1986; Oxford University Press; Volume: 14; Issue: 2 Linguagem: Inglês

10.1093/nar/14.2.765

1362-4962

A. M.W. Van den Ouwcland, Anton Roebroek, Jack A. Schalken, C. A. A. Claesen, Henri P.J. Bloemers, Wim J.M. Van de Ven,

Genomics and Chromatin Dynamics

Comparative analysis of coamid clones containing the human and feline c- sis genetic regions revealed the similar structural organization of these areas in the two species. The areas shared seven different genetic regions in and around the c- sis locus and one of these was related to v- sis . Another region, 1.9 kbp in size and located about 8 kbp upstream of the v- sis homologous region in the human genome, also hybridized to the main c- sis transcriptional product of 3.5 kb.
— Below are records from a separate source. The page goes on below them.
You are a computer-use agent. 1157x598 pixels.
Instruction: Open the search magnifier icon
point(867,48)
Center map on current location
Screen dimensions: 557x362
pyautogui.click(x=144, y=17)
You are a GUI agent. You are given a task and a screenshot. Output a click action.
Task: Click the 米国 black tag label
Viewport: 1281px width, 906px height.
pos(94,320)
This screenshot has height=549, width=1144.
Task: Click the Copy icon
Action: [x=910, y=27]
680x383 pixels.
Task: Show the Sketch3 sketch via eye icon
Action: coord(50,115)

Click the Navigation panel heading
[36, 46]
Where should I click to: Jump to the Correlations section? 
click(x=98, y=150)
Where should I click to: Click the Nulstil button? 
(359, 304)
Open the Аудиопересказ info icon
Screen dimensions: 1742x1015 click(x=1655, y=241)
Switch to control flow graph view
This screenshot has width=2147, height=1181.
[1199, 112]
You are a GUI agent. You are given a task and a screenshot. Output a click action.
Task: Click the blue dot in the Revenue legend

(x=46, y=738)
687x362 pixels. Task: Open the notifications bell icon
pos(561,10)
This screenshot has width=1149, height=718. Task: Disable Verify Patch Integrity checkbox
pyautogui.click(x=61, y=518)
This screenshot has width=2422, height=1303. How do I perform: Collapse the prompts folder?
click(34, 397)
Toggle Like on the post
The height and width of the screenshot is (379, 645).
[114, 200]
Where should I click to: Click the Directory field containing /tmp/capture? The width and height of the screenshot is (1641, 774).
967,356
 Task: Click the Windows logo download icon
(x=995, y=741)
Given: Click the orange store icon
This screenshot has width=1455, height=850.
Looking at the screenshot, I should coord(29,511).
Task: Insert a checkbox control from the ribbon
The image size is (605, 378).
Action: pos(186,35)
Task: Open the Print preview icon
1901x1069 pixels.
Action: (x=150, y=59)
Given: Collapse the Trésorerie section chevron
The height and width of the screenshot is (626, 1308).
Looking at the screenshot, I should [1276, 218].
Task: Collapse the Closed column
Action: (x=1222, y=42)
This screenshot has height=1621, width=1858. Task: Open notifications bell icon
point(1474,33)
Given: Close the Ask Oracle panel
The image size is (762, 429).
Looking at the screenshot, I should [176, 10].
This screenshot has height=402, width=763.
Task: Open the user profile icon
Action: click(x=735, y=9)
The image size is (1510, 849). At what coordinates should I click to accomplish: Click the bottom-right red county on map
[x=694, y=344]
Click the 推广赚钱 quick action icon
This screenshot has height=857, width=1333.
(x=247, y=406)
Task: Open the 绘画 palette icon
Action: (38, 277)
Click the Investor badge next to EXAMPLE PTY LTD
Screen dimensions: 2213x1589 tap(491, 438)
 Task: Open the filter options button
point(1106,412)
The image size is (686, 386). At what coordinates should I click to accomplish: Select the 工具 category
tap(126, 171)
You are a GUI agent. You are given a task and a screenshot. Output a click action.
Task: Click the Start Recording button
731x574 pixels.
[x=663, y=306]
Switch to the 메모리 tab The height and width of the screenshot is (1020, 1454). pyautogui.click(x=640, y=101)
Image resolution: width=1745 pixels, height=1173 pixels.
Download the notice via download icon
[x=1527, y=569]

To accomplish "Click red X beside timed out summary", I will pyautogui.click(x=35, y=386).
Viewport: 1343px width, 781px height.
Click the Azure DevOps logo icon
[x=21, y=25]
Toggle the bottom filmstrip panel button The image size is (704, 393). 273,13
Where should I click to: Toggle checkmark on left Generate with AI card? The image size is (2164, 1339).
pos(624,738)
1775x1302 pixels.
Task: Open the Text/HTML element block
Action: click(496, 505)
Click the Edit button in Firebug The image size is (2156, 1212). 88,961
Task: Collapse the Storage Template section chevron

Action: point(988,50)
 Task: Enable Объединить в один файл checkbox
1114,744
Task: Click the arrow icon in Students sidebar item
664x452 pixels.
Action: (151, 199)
Comparison with a recently described c- sis cDNA clone (Collins et al ., Nature 316, 748–750 (1985)) revealed that the 1.9 kbp DNA region contained a large 5′ c- sis exon of at least 1050 bp. In this exon, the presumed initiation site of the predicted PDGF-2 containing precursor protein was located and appeared to be preceded by a large untranslated region. In the region Immediately upstream of this exon, a TATA box and a consensus sequence for a potential Sp1 binding site were found at similar positions in both species. This region also exhibited promoter activity when tested in an assay in which coding sequences of bacterial chloramphenicol acetyltransferase (CAT; acetyl-CoA: chloramphenicol 3-0-acetyltransferase, EC 2.3.1.28) were placed under its control. The five other DNA regions were found upstream and downstream of the human c- sis transcription unit and also in an intron. Four of them contained repetitive sequences. Hybridization analysis of human and feline c- sis containing cosmid clones with a mixed synthetic nucleotide probe, which corresponded to sequences encoding amino acid residues 2–7 of chain 1 of platelet-derived growth factor (PDGF-1), suggested that the c- sis cosmld clones did not include PDGF-1-specific genetic sequences.